PASSAGE SHOWN:
────

Of course they are. Are 3rd parties allowed to resell legally purchased Fords? Of course. Random House books? MS Windows retail copies? Of course. Copies of the NY Times? Of course! Is anyone really going to argue that OSX is the only thing you cannot sell second hand once you’ve legally bought it? Is there some special Act of Congress that makes it unlawful?
Far as I am concerned Psystar is stealing from Apple. I hope they will loose.
I’m a Mac user and let me be the first to say that Apple deserves everything they get. In the past Apple has unleashed its lawyers with unprecedented litigious force
on people for doing far less than what Psystar is doing now. So in my opinion it’s about time karma caught up with Apple.
but last time I checked there were no “procedures” required to register a copyright in this country. It’s automatic as soon as the work is published
So you say that can write something like “You cannot scratch your nose when using Mac OS X” and if you do they can sue, win and put you in jail?
thats not entirely accurate, and if my boss didnt just say i could take the rest of teh day off i would write a lengthy post about how copyright law works in the US. But i will ahve ot save that for a later post
So you waste your bosses time by posting here but when its your own time it’s to valuable?
Edited 2008-12-25 00:39 UTC
You write that as if it’s a bad thing.
It is if you are the boss.
“but last time I checked there were no “procedures” required to register a copyright in this country. It’s automatic as soon as the work is published”
This is true and not true. There are definitely procedures for registering a work. As well, successful litigation for the work and getting damages would require registration.
From the FAQ at the US Copyright Office:
“Why should I register my work if copyright protection is automatic?
Registration is recommended for a number of reasons. Many choose to register their works because they wish to have the facts of their copyright on the public record and have a certificate of registration. Registered works may be eligible for statutory damages and attorney’s fees in successful litigation. Finally, if registration occurs within 5 years of publication, it is considered prima facie evidence in a court of law. See Circular 1, Copyright Basics, section “Copyright Registration†and Circular 38b, Highlights of Copyright Amendments Contained in the Uruguay Round Agreements Act (URAA), on non-U.S. works.”
The software copyright should only limit you on how many computers you can use the software *but* it *absolutely* should *not* limit you on the type of hardware you will be using it. That is your own right. You purchase a license and you are obliged to comply that you will not make illegal copies but when it comes to usage, I should be allowed to pick the hardware *I* want. Software and hardware are independent.
However, I am afraid if PsyStar does win, Apple’s days will be numbered. Soon everyone will start doing what PsyStar does and things will get out of control since the copyright will be invalid. Imagine if HP grabbed a bunch of Windows copies and put them on PCs without consulting with MS. So a company can do this and not care what Apple says. Apple will be powerless to stop them. They will struggle.
Apple is a hardware company. Although I dislike Apple and their business practises, I believe it would be very bad if they do lose as they are proven innovators and the only way to survive would be to continue to do what they do. For the sake of Apple and the rest of the IT world, I want them to win. I don’t like what they do BUT it would be better if they win. Only time will tell what they will come up with in the future — Personal Opinion —
Edited 2008-12-25 03:08 UTC
I don’t think a copyright can limit the amount of computers you can use the software with. A copyright is just a legal writ to say who has ownership to copy.

────

STORED DATA:
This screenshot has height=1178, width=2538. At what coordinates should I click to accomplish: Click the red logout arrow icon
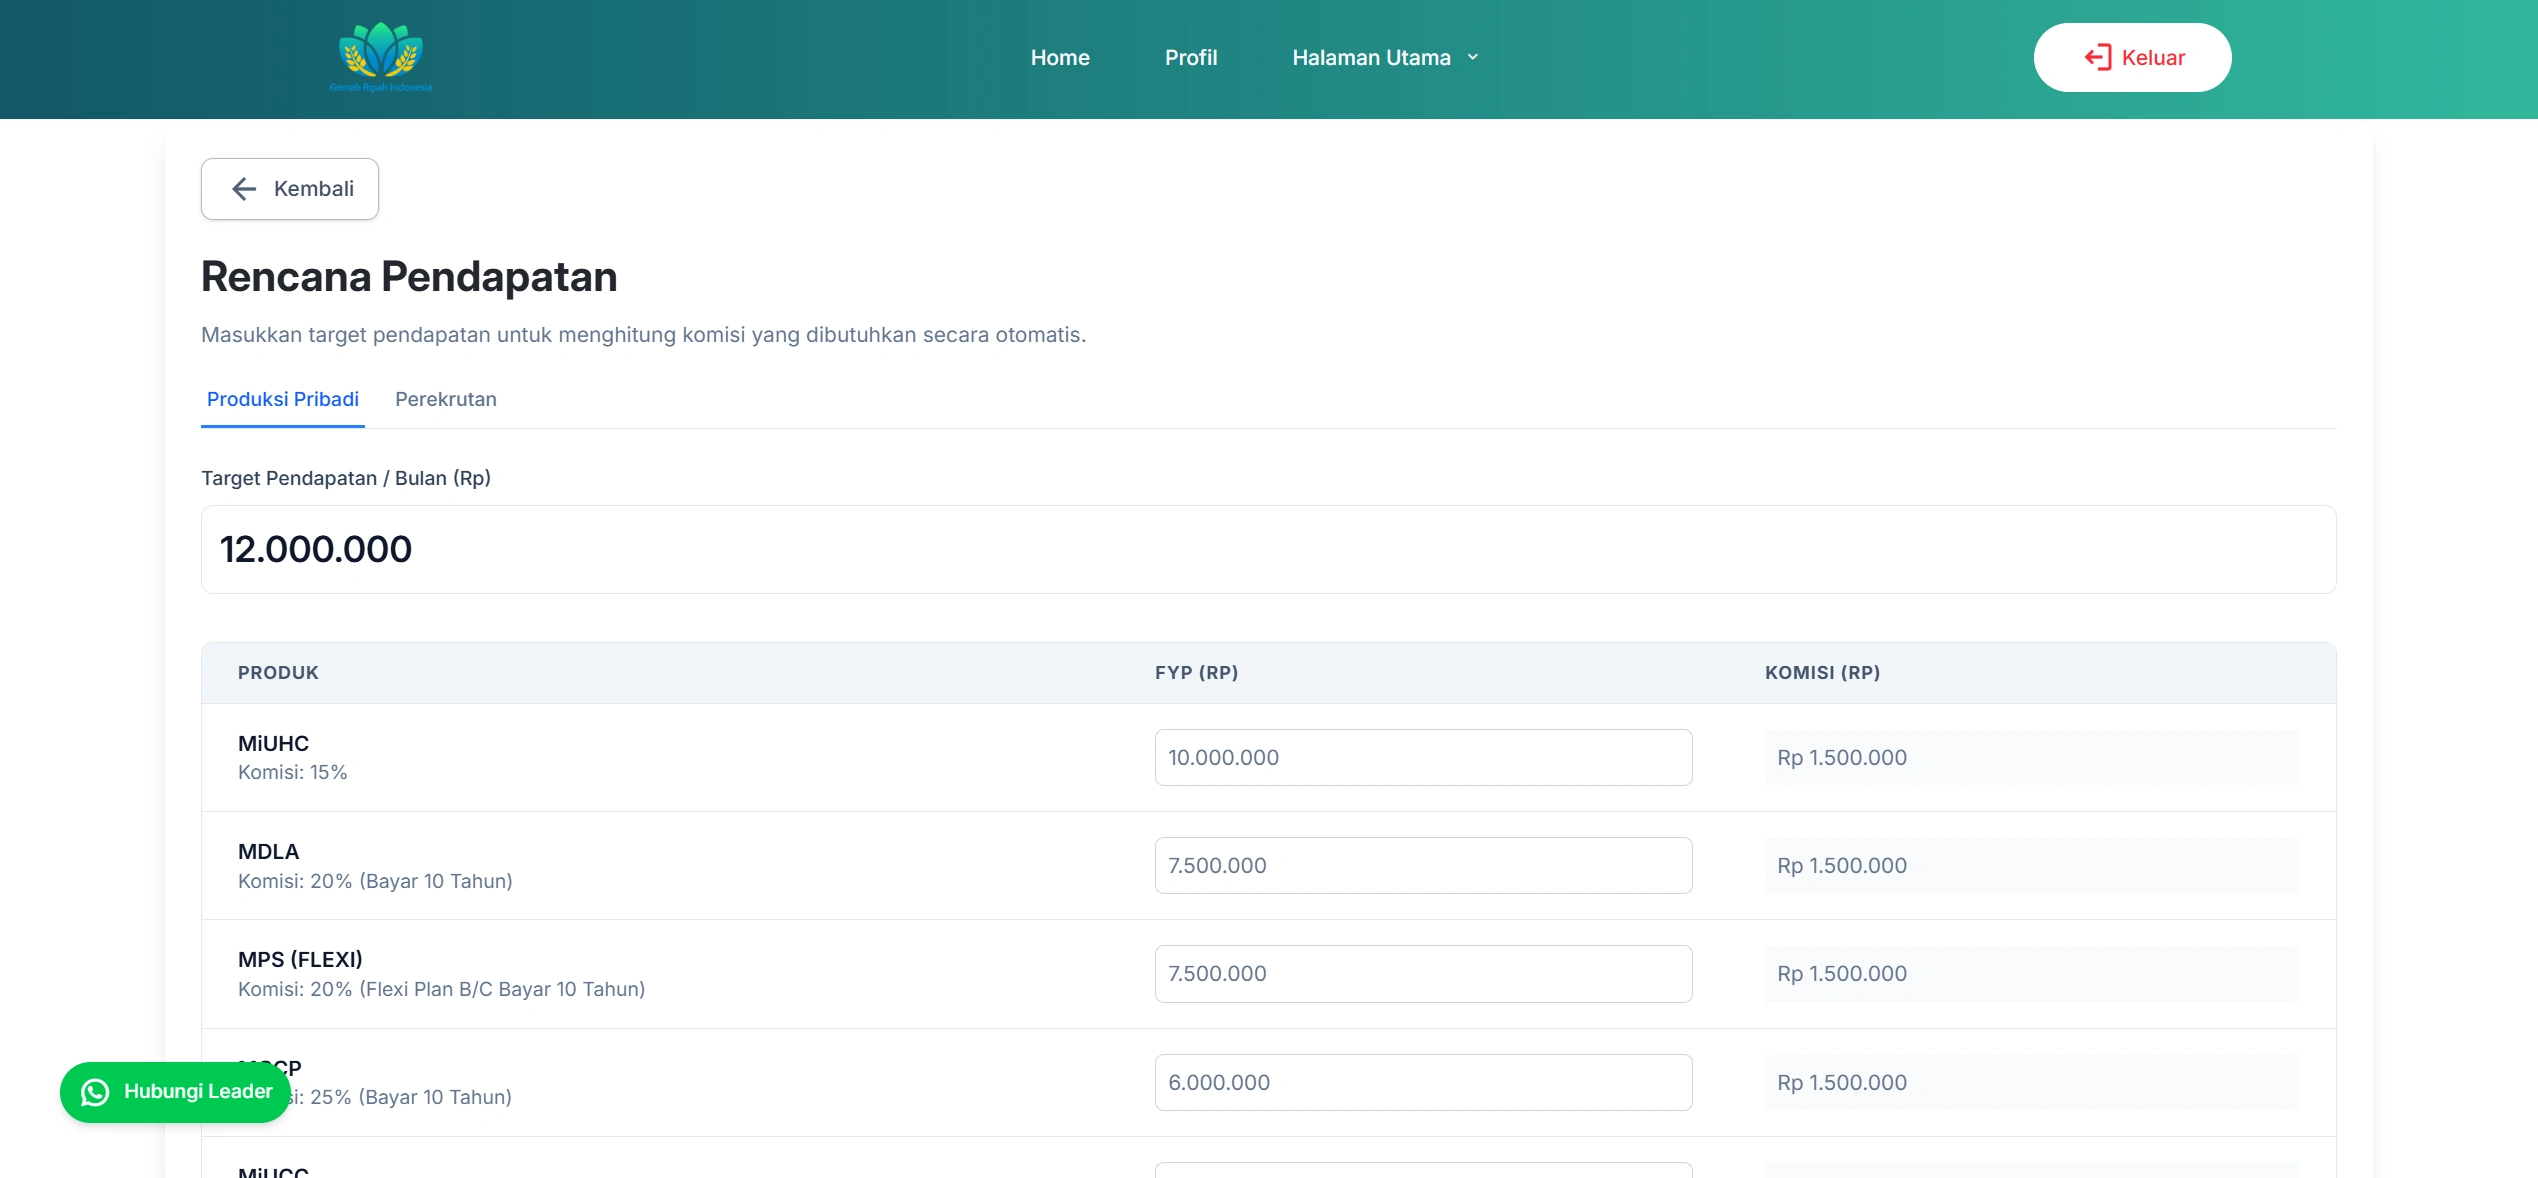(2097, 57)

────

Answer these questions about the comment thread above, giving each answer on its own line:
1. According to the quoted FAQ from the US Copyright Office, registration within how many years of publication counts as prima facie evidence in a court of law?
2. Which company does one commenter imagine putting Windows copies on PCs without consulting with MS?
3. What kind of company does the thread say Apple is?

RESPONSE TO THIS EXERCISE:
1. Within 5 years of publication.
2. HP.
3. A hardware company.